REQUIRED WORK → For the entries that follow, say how many lines hold the string "this", with nothing else in the reply.

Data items
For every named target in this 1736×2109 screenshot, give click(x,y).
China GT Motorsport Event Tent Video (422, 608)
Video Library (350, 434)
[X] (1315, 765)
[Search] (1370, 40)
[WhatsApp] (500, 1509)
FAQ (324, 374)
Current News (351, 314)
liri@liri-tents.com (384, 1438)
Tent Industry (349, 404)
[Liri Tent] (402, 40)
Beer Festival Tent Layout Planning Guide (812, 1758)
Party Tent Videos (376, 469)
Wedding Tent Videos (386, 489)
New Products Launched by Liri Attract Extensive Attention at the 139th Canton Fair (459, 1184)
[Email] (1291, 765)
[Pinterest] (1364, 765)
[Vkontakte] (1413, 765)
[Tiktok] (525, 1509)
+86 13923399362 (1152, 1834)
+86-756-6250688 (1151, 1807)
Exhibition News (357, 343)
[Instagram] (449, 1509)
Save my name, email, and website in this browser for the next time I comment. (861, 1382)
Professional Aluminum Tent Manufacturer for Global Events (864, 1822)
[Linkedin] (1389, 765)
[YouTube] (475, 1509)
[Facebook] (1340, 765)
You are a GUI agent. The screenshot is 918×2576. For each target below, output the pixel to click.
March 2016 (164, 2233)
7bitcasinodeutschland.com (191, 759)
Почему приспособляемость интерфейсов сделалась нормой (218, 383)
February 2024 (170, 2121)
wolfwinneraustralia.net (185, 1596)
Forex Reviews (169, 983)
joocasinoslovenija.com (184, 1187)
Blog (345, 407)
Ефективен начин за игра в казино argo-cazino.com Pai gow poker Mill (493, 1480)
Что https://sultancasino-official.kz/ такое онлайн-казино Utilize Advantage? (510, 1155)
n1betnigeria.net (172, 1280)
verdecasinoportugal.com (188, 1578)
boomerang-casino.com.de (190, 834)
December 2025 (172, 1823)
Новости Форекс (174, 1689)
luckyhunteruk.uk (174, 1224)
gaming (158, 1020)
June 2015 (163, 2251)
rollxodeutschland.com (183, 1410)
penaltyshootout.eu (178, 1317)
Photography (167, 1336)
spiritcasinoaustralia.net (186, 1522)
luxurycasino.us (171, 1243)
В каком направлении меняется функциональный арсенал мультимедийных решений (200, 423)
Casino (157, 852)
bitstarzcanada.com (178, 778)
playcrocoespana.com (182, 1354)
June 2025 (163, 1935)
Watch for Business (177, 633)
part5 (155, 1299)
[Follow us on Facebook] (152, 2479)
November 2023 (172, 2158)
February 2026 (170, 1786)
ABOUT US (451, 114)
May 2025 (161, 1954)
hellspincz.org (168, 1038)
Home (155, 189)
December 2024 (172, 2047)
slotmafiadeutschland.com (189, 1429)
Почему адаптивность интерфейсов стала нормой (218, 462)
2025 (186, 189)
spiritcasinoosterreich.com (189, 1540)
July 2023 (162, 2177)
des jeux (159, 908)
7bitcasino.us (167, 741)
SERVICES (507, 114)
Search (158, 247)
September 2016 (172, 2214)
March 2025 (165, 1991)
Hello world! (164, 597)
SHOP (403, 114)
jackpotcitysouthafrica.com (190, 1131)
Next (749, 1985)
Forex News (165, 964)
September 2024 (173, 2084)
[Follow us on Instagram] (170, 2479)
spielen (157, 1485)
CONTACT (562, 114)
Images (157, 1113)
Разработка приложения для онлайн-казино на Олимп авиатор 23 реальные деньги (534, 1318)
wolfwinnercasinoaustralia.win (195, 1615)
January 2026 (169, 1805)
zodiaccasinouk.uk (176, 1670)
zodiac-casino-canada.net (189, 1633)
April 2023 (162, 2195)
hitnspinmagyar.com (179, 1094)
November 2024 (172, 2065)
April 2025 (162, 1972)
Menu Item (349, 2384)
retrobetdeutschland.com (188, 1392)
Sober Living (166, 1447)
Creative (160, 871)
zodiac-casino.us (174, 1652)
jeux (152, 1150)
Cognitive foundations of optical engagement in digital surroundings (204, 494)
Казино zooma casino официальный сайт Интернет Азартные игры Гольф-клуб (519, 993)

EXPECTED ANSWER → 2